Aim of the task: Rewrite everything from the line containing "Open the main tweet author's profile picture" down to the last of these lines, changing "Click" to "Tap" and leaving the rest as it is.

Data shown:

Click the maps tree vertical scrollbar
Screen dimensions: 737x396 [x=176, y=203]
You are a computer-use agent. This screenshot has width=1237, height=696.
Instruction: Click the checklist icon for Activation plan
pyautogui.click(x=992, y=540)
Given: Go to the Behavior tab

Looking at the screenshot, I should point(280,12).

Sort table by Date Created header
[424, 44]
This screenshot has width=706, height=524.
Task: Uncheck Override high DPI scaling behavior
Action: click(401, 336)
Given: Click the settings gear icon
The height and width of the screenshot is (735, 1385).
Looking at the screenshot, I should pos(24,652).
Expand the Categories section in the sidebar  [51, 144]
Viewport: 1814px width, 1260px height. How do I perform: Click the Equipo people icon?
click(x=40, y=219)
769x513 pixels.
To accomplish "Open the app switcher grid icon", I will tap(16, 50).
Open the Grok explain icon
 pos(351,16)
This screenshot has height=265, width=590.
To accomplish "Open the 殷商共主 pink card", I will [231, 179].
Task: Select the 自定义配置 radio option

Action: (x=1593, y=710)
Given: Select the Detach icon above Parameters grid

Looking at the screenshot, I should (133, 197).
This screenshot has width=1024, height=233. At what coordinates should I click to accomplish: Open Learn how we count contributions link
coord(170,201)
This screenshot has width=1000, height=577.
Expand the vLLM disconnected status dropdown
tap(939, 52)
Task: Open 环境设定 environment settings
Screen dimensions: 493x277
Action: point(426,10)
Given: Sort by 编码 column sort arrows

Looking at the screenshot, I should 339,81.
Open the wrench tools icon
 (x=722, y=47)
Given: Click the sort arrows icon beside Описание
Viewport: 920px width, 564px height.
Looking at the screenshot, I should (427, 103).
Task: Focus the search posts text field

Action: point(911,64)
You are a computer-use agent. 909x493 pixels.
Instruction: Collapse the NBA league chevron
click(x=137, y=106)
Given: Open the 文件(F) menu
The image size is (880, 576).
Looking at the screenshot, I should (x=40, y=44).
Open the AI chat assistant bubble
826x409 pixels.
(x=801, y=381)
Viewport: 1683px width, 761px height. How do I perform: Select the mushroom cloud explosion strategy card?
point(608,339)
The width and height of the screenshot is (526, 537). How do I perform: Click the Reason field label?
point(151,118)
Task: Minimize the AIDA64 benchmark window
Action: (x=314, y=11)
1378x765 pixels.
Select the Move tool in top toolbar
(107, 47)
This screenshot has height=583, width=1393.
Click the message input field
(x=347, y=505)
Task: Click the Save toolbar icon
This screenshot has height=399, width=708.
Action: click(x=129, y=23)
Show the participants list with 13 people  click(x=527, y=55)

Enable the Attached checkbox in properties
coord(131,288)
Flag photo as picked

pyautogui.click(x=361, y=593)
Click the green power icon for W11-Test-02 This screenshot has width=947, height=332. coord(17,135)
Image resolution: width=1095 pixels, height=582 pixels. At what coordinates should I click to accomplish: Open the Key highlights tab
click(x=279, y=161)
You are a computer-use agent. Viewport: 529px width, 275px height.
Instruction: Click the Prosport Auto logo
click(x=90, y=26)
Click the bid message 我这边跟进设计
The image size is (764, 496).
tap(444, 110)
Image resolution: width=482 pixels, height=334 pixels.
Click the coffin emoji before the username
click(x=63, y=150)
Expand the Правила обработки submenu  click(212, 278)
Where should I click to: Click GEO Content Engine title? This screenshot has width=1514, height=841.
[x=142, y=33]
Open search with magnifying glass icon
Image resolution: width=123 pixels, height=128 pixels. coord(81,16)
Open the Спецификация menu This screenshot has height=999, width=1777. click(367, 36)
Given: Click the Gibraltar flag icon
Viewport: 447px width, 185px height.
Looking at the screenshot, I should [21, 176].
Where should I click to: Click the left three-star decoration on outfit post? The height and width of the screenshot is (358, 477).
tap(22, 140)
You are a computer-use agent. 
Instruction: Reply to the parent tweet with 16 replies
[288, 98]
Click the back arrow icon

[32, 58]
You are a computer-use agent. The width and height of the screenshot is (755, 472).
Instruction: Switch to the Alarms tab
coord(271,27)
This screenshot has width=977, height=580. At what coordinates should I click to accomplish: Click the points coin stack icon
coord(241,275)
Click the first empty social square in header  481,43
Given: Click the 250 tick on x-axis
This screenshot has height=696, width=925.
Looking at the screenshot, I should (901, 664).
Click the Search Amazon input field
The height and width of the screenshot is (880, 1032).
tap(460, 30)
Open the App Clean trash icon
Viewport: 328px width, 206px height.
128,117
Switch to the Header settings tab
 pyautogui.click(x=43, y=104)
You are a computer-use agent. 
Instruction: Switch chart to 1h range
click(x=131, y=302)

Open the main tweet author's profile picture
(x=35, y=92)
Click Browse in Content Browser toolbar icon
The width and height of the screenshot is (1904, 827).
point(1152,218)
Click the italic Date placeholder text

Written response:
Open the main tweet author's profile picture
(x=35, y=92)
Tap Browse in Content Browser toolbar icon
The width and height of the screenshot is (1904, 827).
point(1152,218)
Tap the italic Date placeholder text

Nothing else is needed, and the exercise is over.